TUJUAN TUGAS —
Tulis lanjutan teks sumber tentang peran OJK dan BI dalam penerapan GNNT, dimulai tepat setelah kalimat terakhirnya.

Menurut dia, untuk penerapan GNNT, sepenuhnya merupakan kewenangan BI. Baik untuk sosialisasi, penerapan maupun pengawasan sepenuhnya dilakukan Bank Indonesia. "OJK tidak memiliki wewenang di situ," ujarnya.

Namun OJK berupaya mendorong perbankan menyukseskan program pemerintah tersebut. "Kembali lagi wewenang kita tidak bisa langsung menyosialisasikan kepada masyarakat. Kita hanya mendorong perbankan," katanya menjelaskan.

Sementara untuk penerapan, Asep menilai secara pribadi sudah ada peningkatan yang signifikan. Hampir semua toko modern baik mal maupun supermarket, SPBU dan beberapa tempat pembayaran sudah menerapkan GNNT.

"Namun secara kasat mata antara infrastruktur untuk GNNT terhadap kebutuhan, memang fasilitas itu minim dan perlu didorong dan peningkatan oleh perbankan," kata dia menambahkan.

Data Terkumpul
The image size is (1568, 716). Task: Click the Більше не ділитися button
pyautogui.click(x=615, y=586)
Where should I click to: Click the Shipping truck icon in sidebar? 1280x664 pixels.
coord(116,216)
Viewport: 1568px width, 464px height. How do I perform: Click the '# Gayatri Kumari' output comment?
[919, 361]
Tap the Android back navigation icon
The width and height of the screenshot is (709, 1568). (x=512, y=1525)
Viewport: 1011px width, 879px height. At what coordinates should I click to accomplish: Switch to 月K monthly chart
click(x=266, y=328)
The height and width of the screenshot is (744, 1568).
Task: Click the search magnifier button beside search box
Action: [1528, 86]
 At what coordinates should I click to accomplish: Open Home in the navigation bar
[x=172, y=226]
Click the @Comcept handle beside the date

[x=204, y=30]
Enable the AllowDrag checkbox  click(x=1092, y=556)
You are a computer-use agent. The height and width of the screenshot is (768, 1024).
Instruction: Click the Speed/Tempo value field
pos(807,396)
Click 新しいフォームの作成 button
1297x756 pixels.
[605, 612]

JAWABAN —
Menurut ia lagi, untuk penerapan GNNT ada baiknya semua pihak berperan termasuk pucuk pimpinan baik dari swasta maupun pemda. Karena upaya itu akan jauh lebih efektif.

"Soal ini harus didorong pimpinan seperti general manajer, bupati dan lainnya agar semua mensukseskan GNNT. Transaksi non tunai ini sangat baik terutama soal keamanan, kecepatan, dan mempermudah pemerintah memantau transaksi masyarakat," kata dia.

Asep mencontohkan untuk penerapan non tunai bisa dilakukan seperti di sekolah dan perguruan tinggi. Melalui institusi pendidikan, didorong bupati atau Kepala Dinas Pendidikan agar warga sekolah dalam setiap transaksi baik di kantin maupun lainnya menggunakan kartu debit maupun kartu flazz yang saat ini sudah banyak difasilitasi perbankan di Kalbar.

"Pelajar dan mahasiswa di Kalbar sangat banyak, jika mereka transaksinya dengan non tunai maka selain mereka telah sejak dini mengenal non tunai juga GNNT ini akan sukses," kata Asep Ruswandi penuh harap.

Sementara pengamat Ekonomi dari Universitas Tanjungpura Pontianak, M Fahmi, SE, MM menilai sosialisasi non tunai secara nasional maupun daerah termasuk di Kalbar sudah mulai terasa, namun menurutnya belum maksimal.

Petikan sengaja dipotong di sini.